**DATA LISTING**
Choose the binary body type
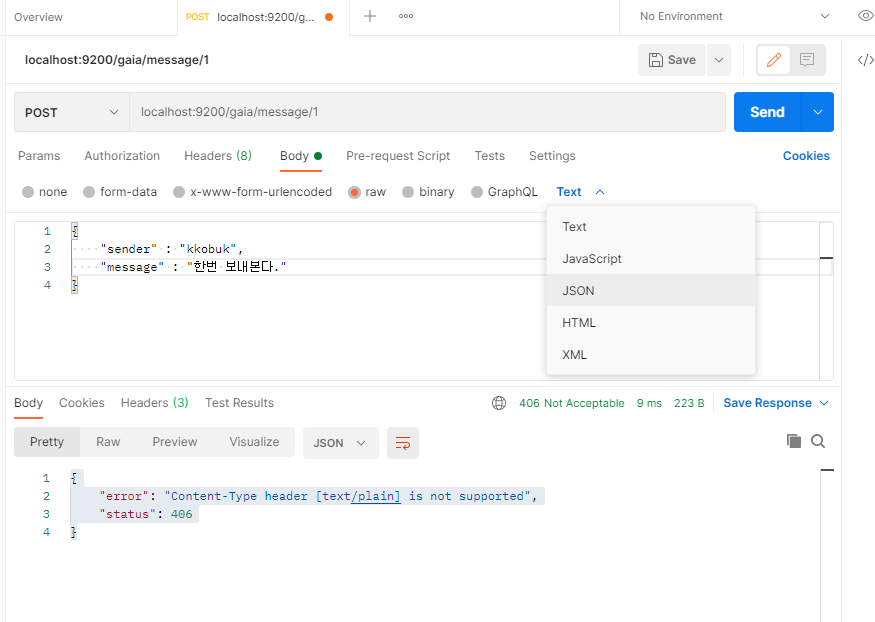The height and width of the screenshot is (622, 875). pos(428,192)
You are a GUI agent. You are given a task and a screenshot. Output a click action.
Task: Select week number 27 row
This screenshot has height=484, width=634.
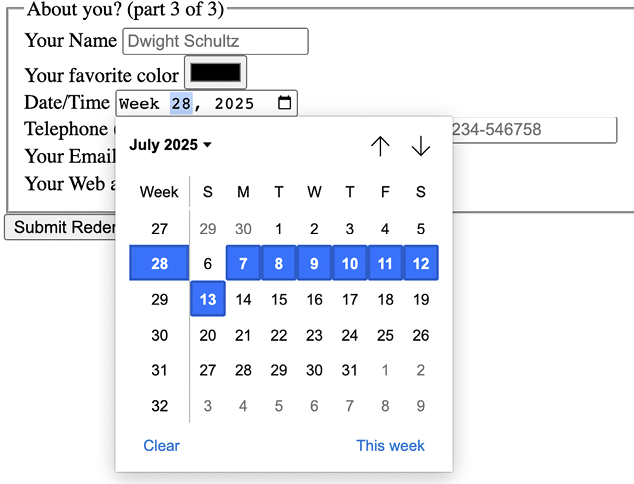coord(160,229)
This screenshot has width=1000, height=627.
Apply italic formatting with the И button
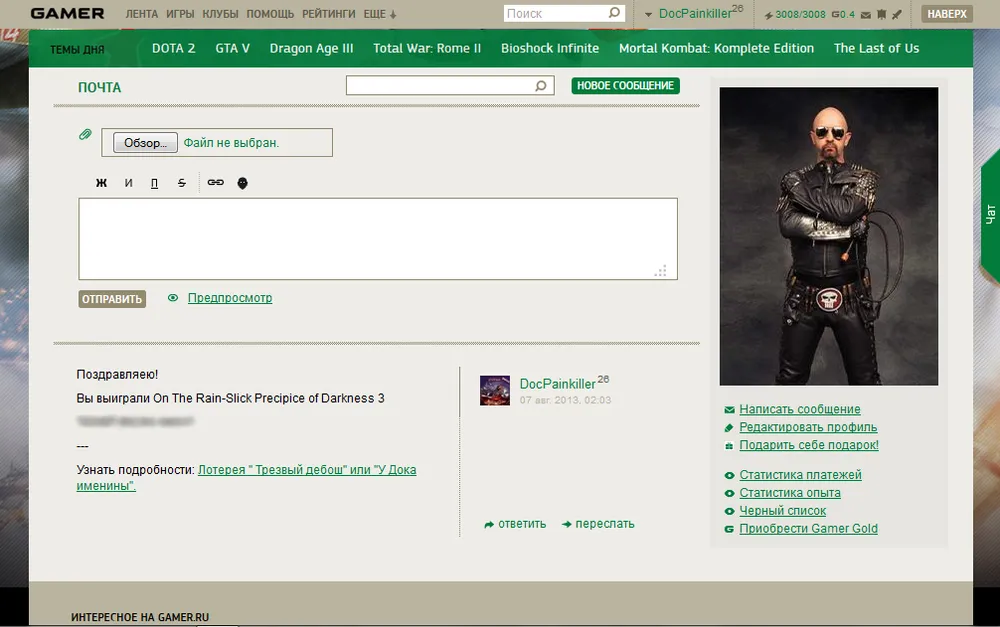tap(128, 183)
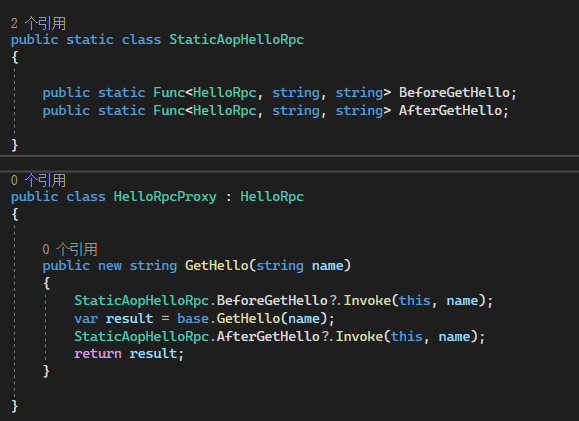This screenshot has width=579, height=421.
Task: Select the HelloRpc base type after the colon
Action: (272, 197)
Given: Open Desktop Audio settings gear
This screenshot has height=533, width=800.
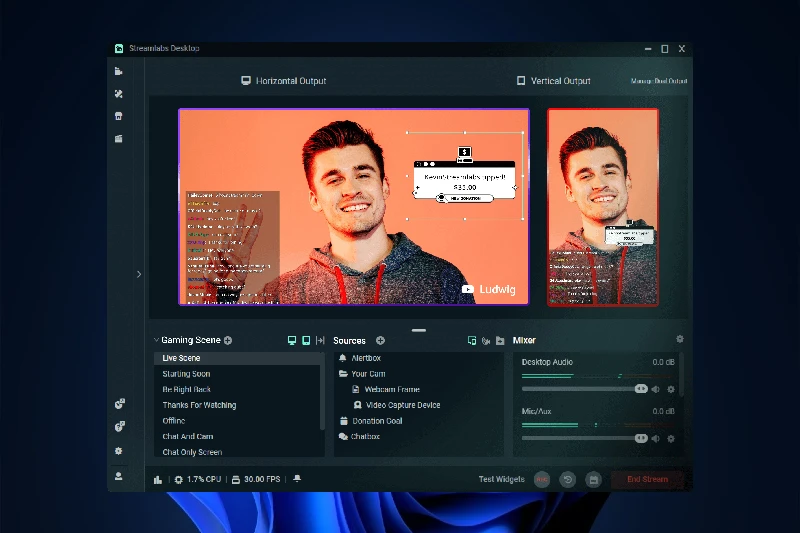Looking at the screenshot, I should [x=671, y=389].
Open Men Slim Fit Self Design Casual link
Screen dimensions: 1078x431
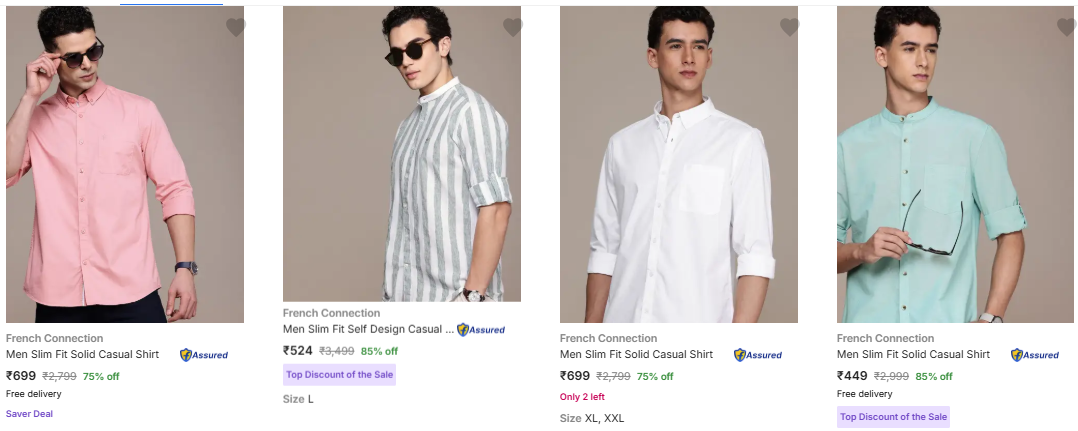(368, 329)
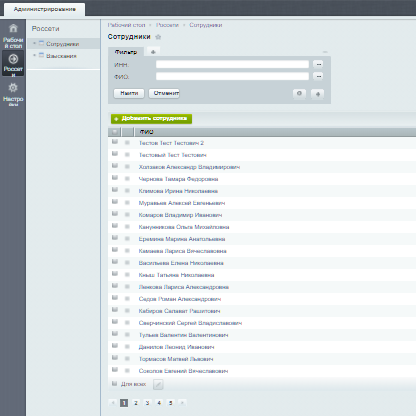Switch to the Администрирование tab

point(45,9)
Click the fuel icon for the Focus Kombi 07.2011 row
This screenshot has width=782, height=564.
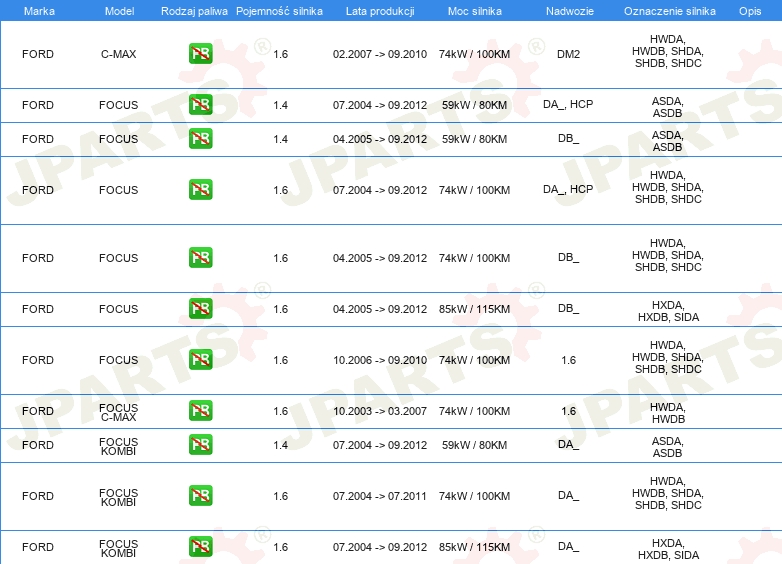click(x=200, y=496)
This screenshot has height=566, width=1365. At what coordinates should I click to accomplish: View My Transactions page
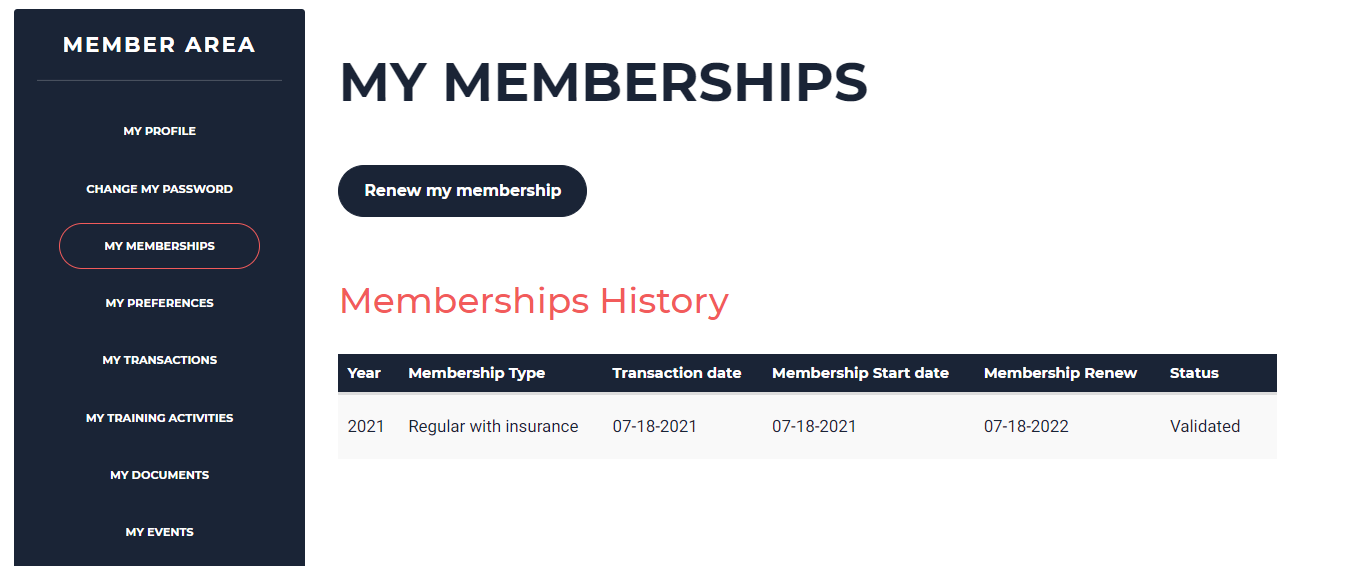pos(159,360)
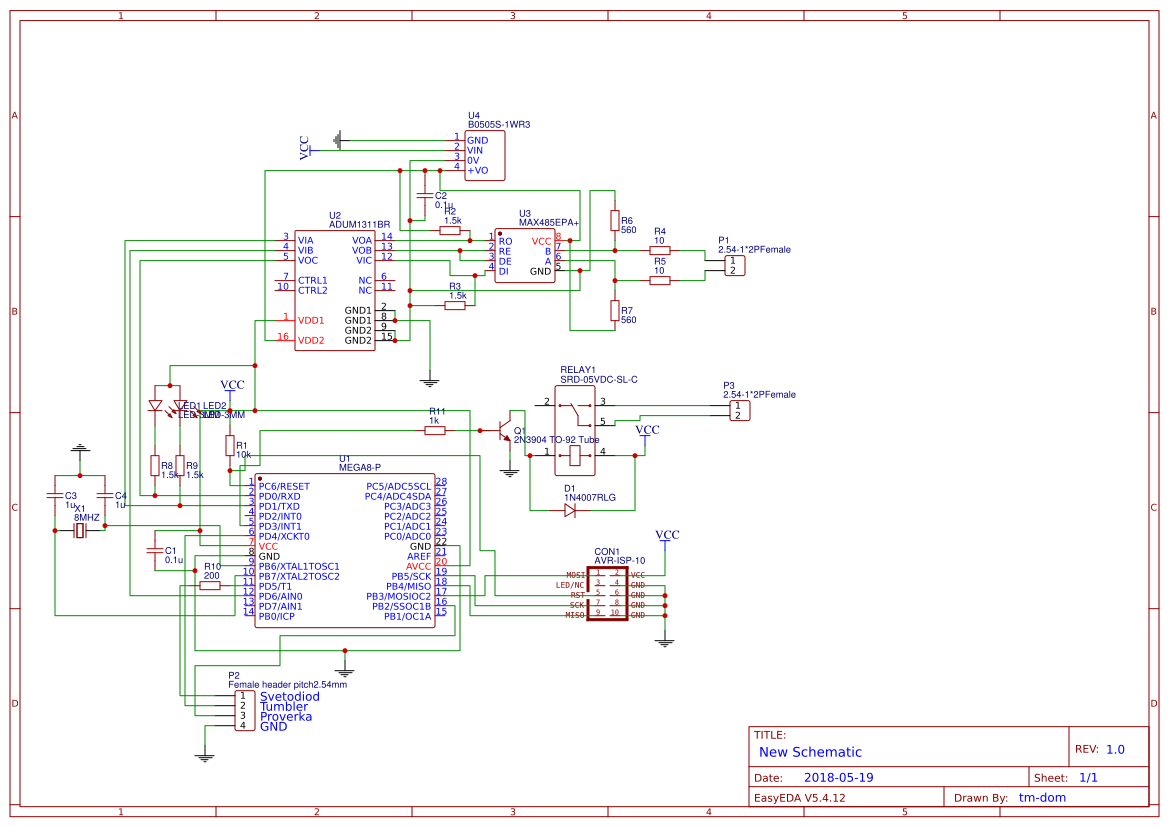Image resolution: width=1169 pixels, height=827 pixels.
Task: Click capacitor C2 0.1u symbol
Action: (x=425, y=196)
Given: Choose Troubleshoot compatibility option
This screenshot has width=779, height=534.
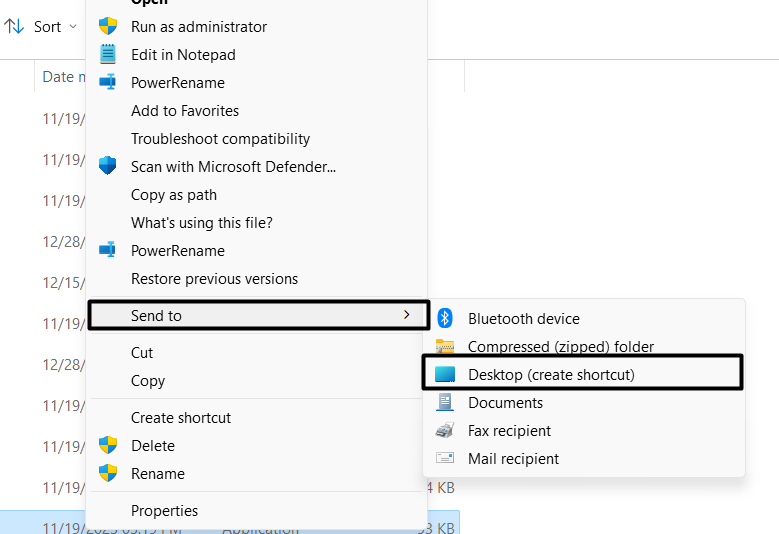Looking at the screenshot, I should point(220,139).
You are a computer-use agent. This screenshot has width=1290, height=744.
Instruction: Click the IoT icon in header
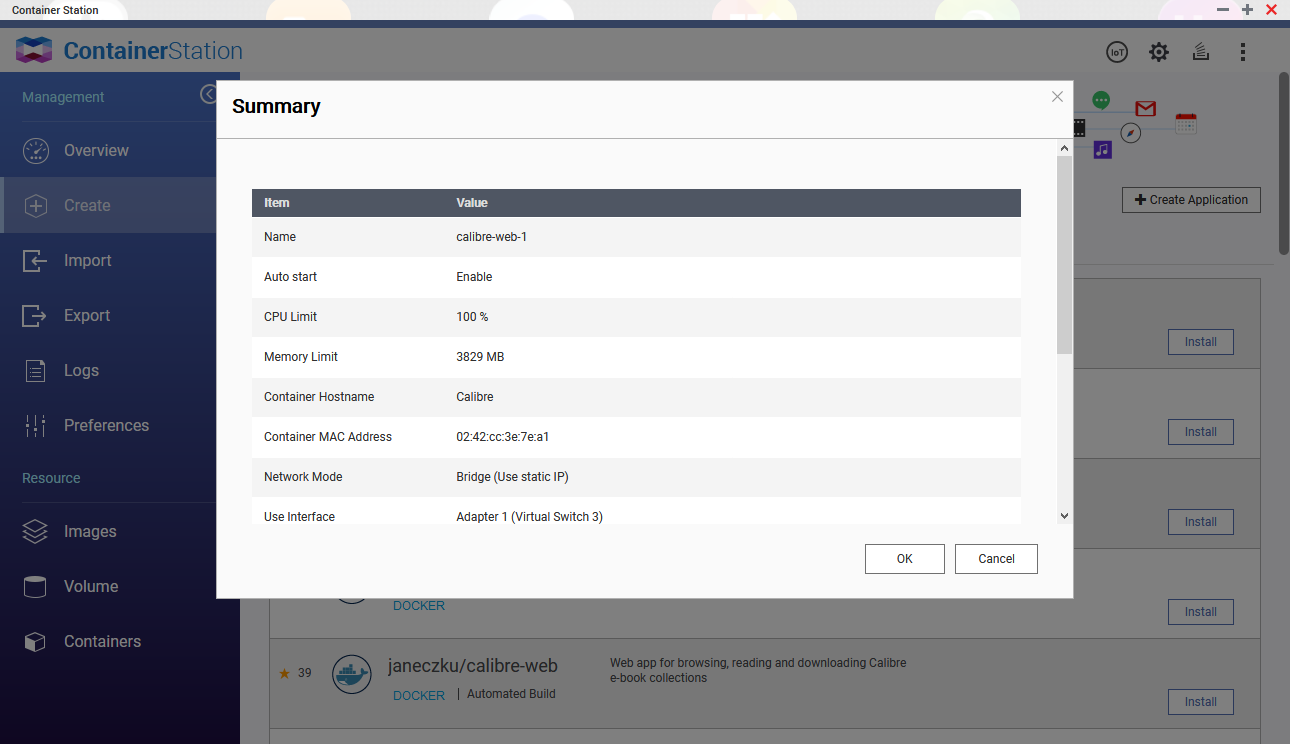[1116, 52]
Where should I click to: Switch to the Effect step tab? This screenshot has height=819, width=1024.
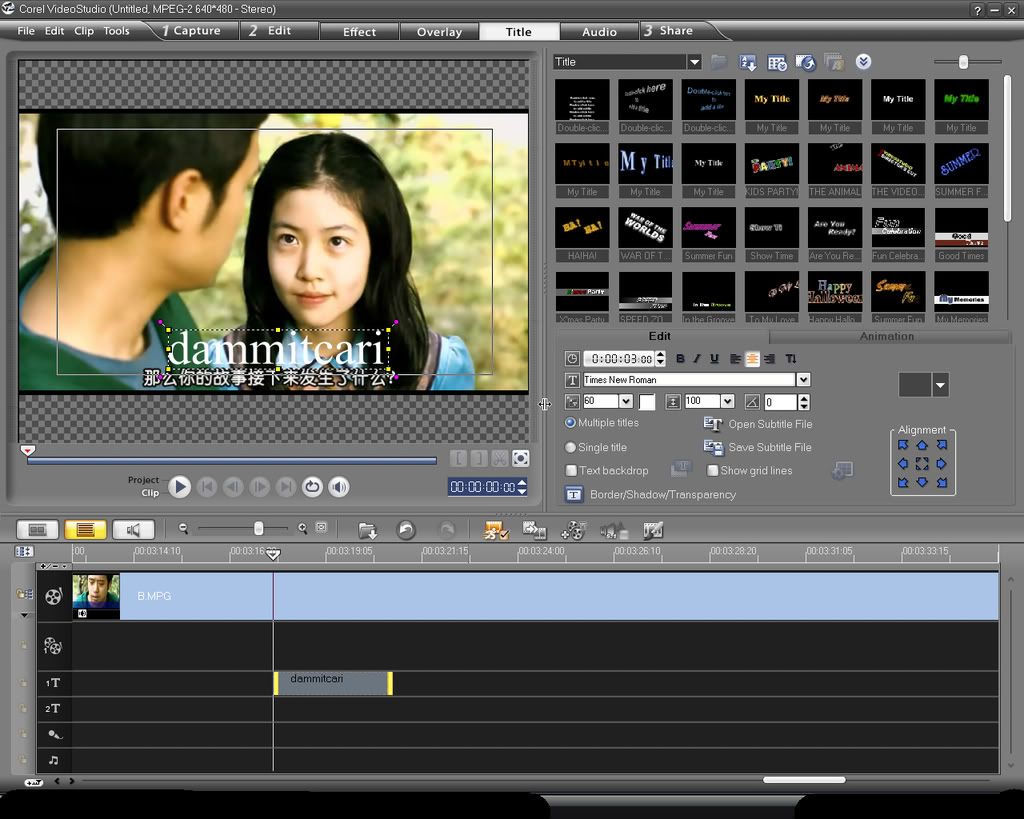tap(359, 32)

**YOUR INSTRUCTIONS**
Set down the entries again without change. Leave the pictures out.

**TASK RESPONSE**
Choose the binary body type
The height and width of the screenshot is (622, 875). pos(428,192)
You are a GUI agent. You are given a task and a screenshot. Output a click action.
Task: Select week number 27 row
This screenshot has height=484, width=634.
coord(160,229)
This screenshot has width=1000, height=627.
Apply italic formatting with the И button
tap(128, 183)
This screenshot has width=579, height=421.
Task: Select the HelloRpc base type after the colon
Action: (272, 197)
Given: Open Desktop Audio settings gear
This screenshot has height=533, width=800.
Looking at the screenshot, I should [x=671, y=389].
Open Men Slim Fit Self Design Casual link
Screen dimensions: 1078x431
(368, 329)
Switch to the Администрирование tab

point(45,9)
Click the fuel icon for the Focus Kombi 07.2011 row
This screenshot has width=782, height=564.
click(x=200, y=496)
This screenshot has height=566, width=1365. At what coordinates should I click to accomplish: View My Transactions page
pos(159,360)
Image resolution: width=1169 pixels, height=827 pixels.
Task: Click capacitor C2 0.1u symbol
Action: (x=425, y=196)
Given: Choose Troubleshoot compatibility option
This screenshot has width=779, height=534.
Looking at the screenshot, I should point(220,139).
You are a computer-use agent. This screenshot has width=1290, height=744.
Instruction: Click the IoT icon in header
[1116, 52]
Where should I click to: Switch to the Effect step tab? This screenshot has height=819, width=1024.
tap(359, 32)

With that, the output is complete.